Woche 5 vom 30. Januar bis zum 5. Februar 2017

  • Der kleine Bruder und die Begleitperson haben sowieso keine Vorfahrt, da sie an Kreuzungen absteigen müssen.
    Aber auf mich sollte man in diesem Fall wahrscheinlich sowieso nicht hören. Ich finde ja auch nach wie vor, dass Geisterradler eigentlich grundsätzlich keine Vorfahrt vor irgendwas haben sollten.

    Also ein ganz klein wenig liest sich die Geschichte so, als ob die Urteile ohne zahlende Haftpflichtversicherung des Jungen anders ausgefallen wäre.

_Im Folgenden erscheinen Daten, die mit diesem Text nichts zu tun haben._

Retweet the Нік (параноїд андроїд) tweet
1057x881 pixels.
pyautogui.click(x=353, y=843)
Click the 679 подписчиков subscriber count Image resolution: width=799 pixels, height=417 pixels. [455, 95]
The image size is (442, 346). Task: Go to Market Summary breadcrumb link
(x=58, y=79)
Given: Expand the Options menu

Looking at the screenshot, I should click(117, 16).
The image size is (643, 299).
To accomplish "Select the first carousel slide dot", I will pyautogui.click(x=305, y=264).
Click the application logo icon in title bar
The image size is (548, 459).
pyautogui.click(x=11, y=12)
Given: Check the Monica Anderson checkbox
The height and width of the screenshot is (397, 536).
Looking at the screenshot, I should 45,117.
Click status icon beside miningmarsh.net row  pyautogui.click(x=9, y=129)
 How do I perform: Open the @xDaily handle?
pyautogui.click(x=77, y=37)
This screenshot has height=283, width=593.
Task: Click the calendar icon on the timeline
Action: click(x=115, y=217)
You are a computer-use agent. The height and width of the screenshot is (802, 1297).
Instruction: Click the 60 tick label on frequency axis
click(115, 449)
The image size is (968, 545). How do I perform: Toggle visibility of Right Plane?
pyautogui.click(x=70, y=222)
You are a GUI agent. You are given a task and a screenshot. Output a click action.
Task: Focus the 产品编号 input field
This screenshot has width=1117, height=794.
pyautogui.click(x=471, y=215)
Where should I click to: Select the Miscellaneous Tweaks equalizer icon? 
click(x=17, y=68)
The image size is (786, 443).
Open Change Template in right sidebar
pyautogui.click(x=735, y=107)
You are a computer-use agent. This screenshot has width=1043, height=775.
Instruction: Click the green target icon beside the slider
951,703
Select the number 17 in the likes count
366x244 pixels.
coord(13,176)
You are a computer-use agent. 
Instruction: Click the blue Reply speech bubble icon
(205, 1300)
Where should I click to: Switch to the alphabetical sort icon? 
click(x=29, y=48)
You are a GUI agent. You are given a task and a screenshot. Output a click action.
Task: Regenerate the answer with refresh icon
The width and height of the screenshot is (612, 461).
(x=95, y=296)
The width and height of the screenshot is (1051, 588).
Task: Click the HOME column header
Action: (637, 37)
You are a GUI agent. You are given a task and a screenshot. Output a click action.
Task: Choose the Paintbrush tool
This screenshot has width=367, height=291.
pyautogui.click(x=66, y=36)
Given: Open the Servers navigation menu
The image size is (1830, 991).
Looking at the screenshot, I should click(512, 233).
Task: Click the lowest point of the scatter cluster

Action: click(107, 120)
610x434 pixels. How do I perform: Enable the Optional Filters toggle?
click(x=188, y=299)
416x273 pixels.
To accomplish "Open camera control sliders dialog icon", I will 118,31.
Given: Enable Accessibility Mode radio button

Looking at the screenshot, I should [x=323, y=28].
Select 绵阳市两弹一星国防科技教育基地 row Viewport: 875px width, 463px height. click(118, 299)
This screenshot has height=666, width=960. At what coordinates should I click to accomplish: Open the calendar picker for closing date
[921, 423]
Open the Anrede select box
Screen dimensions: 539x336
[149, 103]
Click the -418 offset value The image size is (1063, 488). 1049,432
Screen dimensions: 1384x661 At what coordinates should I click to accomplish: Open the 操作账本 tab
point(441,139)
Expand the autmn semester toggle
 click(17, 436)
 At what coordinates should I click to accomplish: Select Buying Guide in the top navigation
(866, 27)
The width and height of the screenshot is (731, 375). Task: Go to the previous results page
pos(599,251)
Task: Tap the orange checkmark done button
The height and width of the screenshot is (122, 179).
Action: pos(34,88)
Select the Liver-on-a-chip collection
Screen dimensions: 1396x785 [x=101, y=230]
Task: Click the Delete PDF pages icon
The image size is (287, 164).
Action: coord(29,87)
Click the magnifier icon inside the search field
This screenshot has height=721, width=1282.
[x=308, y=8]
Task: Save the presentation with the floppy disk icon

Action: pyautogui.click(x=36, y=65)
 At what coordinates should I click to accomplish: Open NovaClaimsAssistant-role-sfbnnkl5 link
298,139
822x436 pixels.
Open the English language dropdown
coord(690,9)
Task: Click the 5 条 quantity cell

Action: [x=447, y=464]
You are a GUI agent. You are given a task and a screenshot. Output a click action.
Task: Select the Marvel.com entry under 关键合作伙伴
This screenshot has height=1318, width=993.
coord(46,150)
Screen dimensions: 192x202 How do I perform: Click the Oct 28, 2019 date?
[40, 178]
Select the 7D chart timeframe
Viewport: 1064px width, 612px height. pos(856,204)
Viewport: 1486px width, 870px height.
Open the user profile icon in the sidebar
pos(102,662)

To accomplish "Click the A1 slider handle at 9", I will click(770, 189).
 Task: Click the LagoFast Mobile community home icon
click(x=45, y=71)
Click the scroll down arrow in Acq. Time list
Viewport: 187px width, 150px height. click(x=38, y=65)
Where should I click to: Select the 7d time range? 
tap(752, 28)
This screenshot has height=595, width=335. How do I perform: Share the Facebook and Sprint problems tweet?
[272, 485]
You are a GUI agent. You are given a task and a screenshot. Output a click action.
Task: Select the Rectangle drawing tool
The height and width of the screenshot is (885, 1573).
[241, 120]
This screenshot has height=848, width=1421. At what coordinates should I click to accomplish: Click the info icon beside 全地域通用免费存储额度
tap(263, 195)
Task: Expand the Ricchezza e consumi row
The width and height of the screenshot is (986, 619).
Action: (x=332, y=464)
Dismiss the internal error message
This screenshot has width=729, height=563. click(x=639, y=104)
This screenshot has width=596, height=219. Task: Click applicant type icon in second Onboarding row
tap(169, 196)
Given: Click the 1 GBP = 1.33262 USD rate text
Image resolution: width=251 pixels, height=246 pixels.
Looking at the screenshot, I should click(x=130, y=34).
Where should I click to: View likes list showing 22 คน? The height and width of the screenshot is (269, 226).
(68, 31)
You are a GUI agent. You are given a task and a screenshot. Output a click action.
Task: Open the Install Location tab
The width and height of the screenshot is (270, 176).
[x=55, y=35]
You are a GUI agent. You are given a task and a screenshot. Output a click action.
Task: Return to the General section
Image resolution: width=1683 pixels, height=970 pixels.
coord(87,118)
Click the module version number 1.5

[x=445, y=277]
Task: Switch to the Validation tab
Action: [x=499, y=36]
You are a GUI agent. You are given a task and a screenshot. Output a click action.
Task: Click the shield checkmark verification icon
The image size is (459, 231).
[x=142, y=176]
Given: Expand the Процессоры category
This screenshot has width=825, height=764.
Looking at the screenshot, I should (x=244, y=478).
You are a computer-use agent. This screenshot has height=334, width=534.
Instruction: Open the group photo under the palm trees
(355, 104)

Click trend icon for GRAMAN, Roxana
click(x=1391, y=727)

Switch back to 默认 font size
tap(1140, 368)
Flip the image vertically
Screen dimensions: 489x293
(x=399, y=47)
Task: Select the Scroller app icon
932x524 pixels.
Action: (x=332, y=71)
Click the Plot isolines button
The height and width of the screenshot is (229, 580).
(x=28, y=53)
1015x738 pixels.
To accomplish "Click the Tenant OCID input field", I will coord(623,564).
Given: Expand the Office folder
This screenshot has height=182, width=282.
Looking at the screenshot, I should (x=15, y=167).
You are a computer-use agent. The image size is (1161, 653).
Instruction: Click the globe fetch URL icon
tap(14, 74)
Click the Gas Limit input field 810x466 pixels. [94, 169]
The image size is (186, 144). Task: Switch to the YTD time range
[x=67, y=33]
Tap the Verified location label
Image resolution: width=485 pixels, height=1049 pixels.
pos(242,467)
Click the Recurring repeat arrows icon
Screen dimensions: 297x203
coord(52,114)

    Mit seiner Berufung verfolgt der inzwischen volljährige Beklagte seine ursprünglichen Anträge auf Klageabweisung aus erster Instanz weiter. Er ist weiterhin der Ansicht, er hafte der Klägerin nicht auf Schadensersatz und Schmerzensgeld, weil der Unfall allein, oder jedenfalls ganz überwiegend, von der Klägerin verschuldet worden sei. Er habe auf dem Gehweg der M‘er Straße die Einmündung der K-straße noch vor der von links herannahenden Klägerin passieren wollen, was ohne Probleme möglich gewesen sei. Nur wegen eines aus der gleichen Richtung schnell herannahenden PKW habe er im Einmündungsbereich anhalten müssen. Die Klägerin sei infolge Unaufmerksamkeit und weil – unstreitig - die Vorderradbremse ihres Fahrrades ohne Funktion gewesen sei, in sein querendes Rad gefahren.

    ...

    Die so erfolgte Benutzung des Gehweges vermittelte dem Beklagten gegenüber der sich auf der Fahrbahn der untergeordneten K-straße auf den Einmündungsbereich zufahrenden Klägerin kein Vorfahrtsrecht (vgl. Hentschel/König/Dauer, Straßenverkehrsrecht, 43. Aufl., § 8 Rn. 30 m.w.N.). Die sich daraus ergebende grundsätzliche Haftung des Beklagten hat der hinter diesem stehende Haftpflichtversicherer vorprozessual anerkannt.
    ...
    Ungeachtet dessen ist nach den den Senat gem. § 529 ZPO grundsätzlich bindenden tatsächlichen Feststellungen des Landgerichts davon auszugehen, dass der Beklagte die K-straße hat überqueren wollen, ohne zuvor anzuhalten und sich davon zu vergewissern, dass dies gefahrlos möglich war. Hierbei konnte sich das Landgericht auf die Angaben des Beklagten im Rahmen seiner persönlichen Anhörung stützen, die im Widerspruch zu dem schriftsätzlichen Vorbringen standen, wonach der Beklagte sein Fahrrad vor dem Einmündungsbereich angehalten und sich davon überzeugt habe, dass er die Straße gefahrlos überqueren könne. Die erneute Präsentation dieses widerlegten Geschehensablaufs mit der Berufungsbegründung steht weiterhin im Widerspruch zu den Angaben des Beklagten im Rahmen seiner Anhörung, von denen der Beklagte nicht behauptet, dass und aus welchen Gründen diese unzutreffend gewesen sein sollen.
    Mit dem Landgericht hält auch der Senat die Behauptung des Beklagten, er habe im Straßentrichter angehalten, um ein sich von links schnell näherndes Fahrzeug passieren zu lassen, für nicht glaubhaft. Unabhängig davon, dass dieser Verlauf nicht bewiesen ist, entlastete dies den Beklagten nicht. Denn er hätte sich so verhalten müssen, dass er sich zuverlässig über herannahenden Verkehr auf der K-straße einen Überblick verschaffen konnte. Keinesfalls durfte er seine Fahrt fortsetzen, um dann erkennen zu müssen, dass er die Straße vor dem herannahenden PKW nicht würde überqueren können, und durch den Halt ein quer gestelltes Hindernis für den Verkehr auf der K-straße bildete.
    Der im Unfallzeitpunkt 11jährige Beklagte ist für sein Fehlverhalten auch verantwortlich.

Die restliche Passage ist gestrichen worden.